FORMER Cabinet and deputy ministers who received emoluments after the dissolution of Parliament in 2016 have not objected to the K4.7 million quantified by the State, as money they are required to pay back.
But the said former ministers and their deputies have told the Constitutional Court that they were not paid their repatriation allowances amounting to K15,000 per person.
Last month, the Ministry of Finance had disclosed to the Constitutional Court that former Cabinet Ministers and Deputy Ministers who received emoluments after the dissolution of Parliament in 2016 were supposed to pay back over K4 million.
Fides Kalangwa, a Director-Policy Research and Standards in the Office of the Accountant General at the Ministry of Finance told the court that the total amount recoverable from the former Cabinet Ministers and Deputy Ministers for the period May to July, 2016 was K4,778,664.10.
And according to a notice of non-objection to the quantum settled by the Attorney General, the former ministers and their deputies have not objected to the K4.7 million quantified by the State
“Take notice that the respondents represented by Messrs Ellis and Co., Messrs D H Kemp and Co. and Messrs Lungu Simwanza and Company do not object to the quantum of emoluments as quantified by the first respondent (Attorney General).
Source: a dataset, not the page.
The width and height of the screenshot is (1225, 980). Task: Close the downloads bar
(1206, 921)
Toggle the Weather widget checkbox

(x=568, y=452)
Save (I) that the said respondents were not paid their repatriation allowances in the sum of K15,000 per person. (ii) the 31st respondent, Obius Chabu Chisala did not receive his June and July 2016 emoluments as his contract of employment was terminated on June 8, 2016,” read the notice.
In this matter, the State through the Attorney General’s chambers had asked the Constitutional Court to assess the amount of money that Ministers who continued to earn a salary after dissolution of Parliament in 2016 were required to pay back.
This was as a result of the Constitutional Court judgment of August 8, 2016 which ordered Cabinet, Provincial and deputy ministers to pay back to the State all the allowances and salaries they received while the National Assembly was dissolved.
The judgement was rendered in a matter where the Law Association of Zambia (LAZ) and UPND through its secretary general Steven Katuka, challenged the continued stay in office of the ministers after Parliament was dissolved ahead of the 2016 general elections.
Katuka and LAZ petitioned the court to order the ministers who stayed in office after dissolution of Parliament to pay back the monies they received.
They cited the Attorney General, Ngosa Simbyakula and 63 others as respondents.